■ **EXERCISE AIM**
Return everything from the line containing "You are a GUI" down to the end of the rows below, word for word, and leave out the pictures.

Dataset rows
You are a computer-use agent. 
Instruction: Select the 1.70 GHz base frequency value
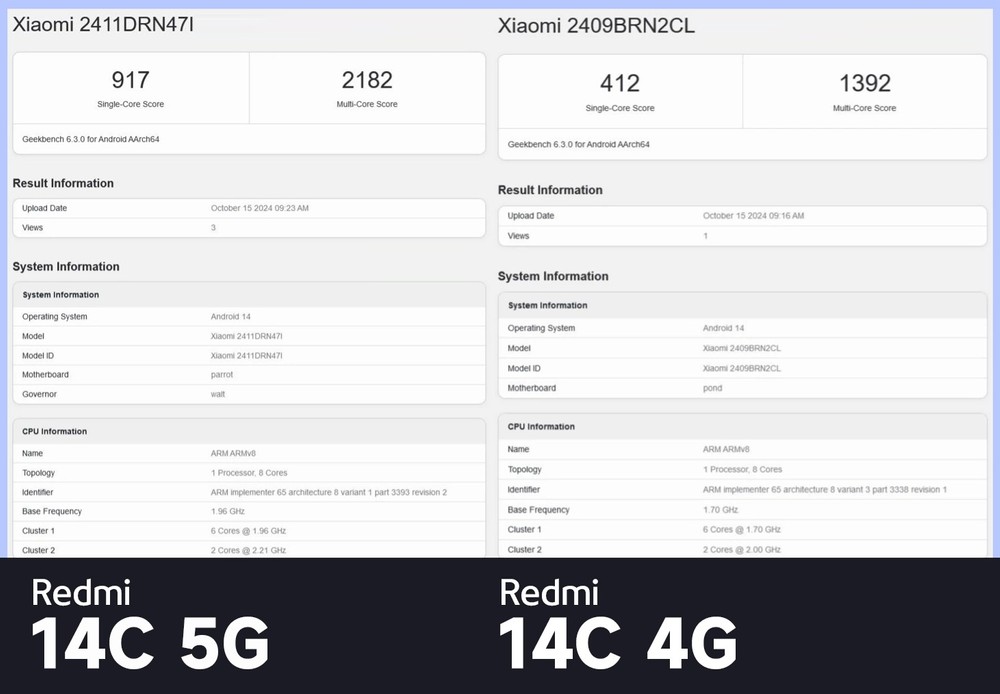coord(721,510)
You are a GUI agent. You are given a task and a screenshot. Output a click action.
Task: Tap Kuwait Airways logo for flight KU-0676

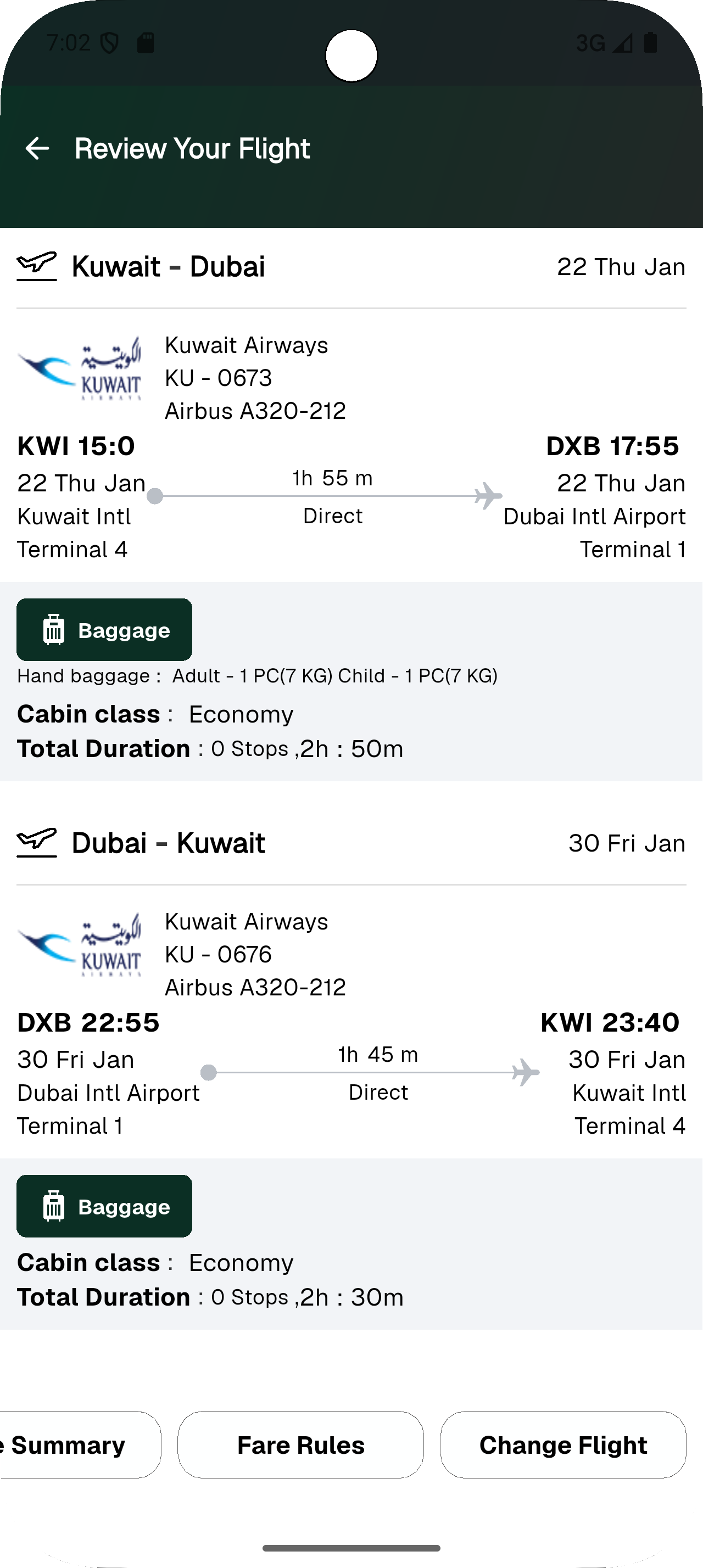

■ **REPLY**
You are a GUI agent. You are given a task and a screenshot. Output a click action.
Task: Tap Kuwait Airways logo for flight KU-0676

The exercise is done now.